For a long time now, I’ve been using music in the classroom. I’m an English teacher and I run sessions – at least once a week – for students who enjoy the fact that the songs they love can serve as doorways into ideas that are integral to their Literature studies.

Over the Easter holidays, I’m putting on my first all-dayer. There will be a mix of A-Level and university students in the room – and during the six hours we have together, I will model a journey that begins in shadow, but concludes in a much brighter place.

We’ll launch into the day by listening to songs that start in some kind of negative space and then we’ll do some work on the methods the songwriters employ to articulate that negativity. We’ll think about the contexts within which the music in question was formed and we’ll figure out why it’s so important that we do acknowledge the presence of that murkiness.

From there, the aim will be to start looking for the pinpricks of light – and, once we find those light points, to recognise how there is always light to be found. On an academic level, that process of searching for ‘brightness’ is one we want everyone in the English classroom to become familiar with. Essays that begin in some kind of ‘hole’ and work their way upwards benefit from a sense of purpose and structural soundness.

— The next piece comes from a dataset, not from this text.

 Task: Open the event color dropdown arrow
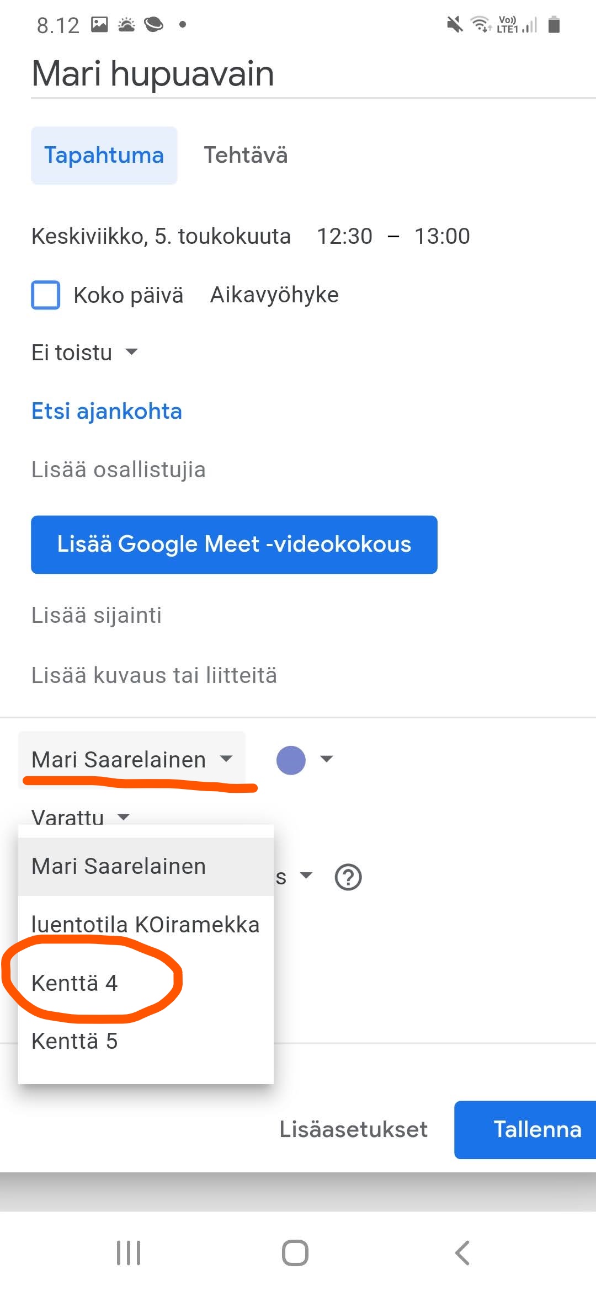pyautogui.click(x=327, y=759)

On a real life level, too, that ability to dig is a more than useful habit. And, at school, it’s critical that we do evidence the possibility – likelihood, even – of positive outcomes. In helping young people to understand – on a real, tangible level – that beauty can be found buried beneath even the most bleak of circumstances, we help them to feel more hopeful and more motivated.

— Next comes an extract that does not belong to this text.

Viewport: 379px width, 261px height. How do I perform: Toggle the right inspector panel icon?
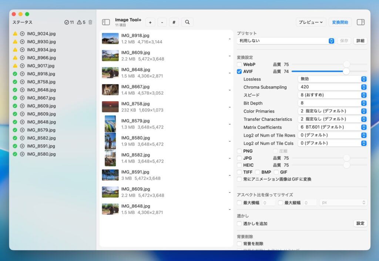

Not that these classes are only helpful to the students. I also benefit massively from the conversations I have in the classroom. When discussing the writing of ‘Houdini’, Dua Lipa said she works hard to make sure that, at the core of her songs, there’s always a life-affirming lyric or hook. If she’s going to be singing something every night, she needs to make sure it’s something that’s going to lift her up.

The focus I keep, in the classroom, on looking for that illumination is vital for the same reason. If I’m constantly asking the students to look through the blackness and to feel excited about the future, it makes sure that I too keep my focus on the things that excite me.

When we’re studying English, it’s especially important that we zoom in on any luminescent details. The themes in the texts we study are pretty heavy, so it’s crucial that we work out how to deconstruct that heaviness, and how to maintain an optimistic frame of mind when life gets tough.

By listening to songs that are three or four minutes long – rather than having to wait until, for example, we have finished reading a long novel – we can shortcut (without over-simplifying) that distillation process and so secure students’ familiarity with it more quickly.

Some time ago, YONAKA’s Theresa Jarvis talked to my Sound of Pen cohort about her writing and she said something similar to Dua Lipa. There are points in her songs when she deliberately chooses softer sounds over harder ones because she knows how important it is to be gentle with herself. If she gets locked into a cycle of playing music that’s overwhelmingly fierce, the act of performing it over and over can become debilitating.

Neither Dua Lipa nor Theresa Jarvis are denying the existence of the dark times that we will inevitably all face – and there’s no point pretending to the young people we know, either, that life is always going to be easy. But if we can constantly offer them evidence of better times ahead and tools which will help them to look after themselves, that’s what we should do.

In my Sound of Pen classes, then, the songs we listen to do enable a deeper understanding of the texts we’re studying – but they also serve as pathways leading us in the direction of good times and sunshine.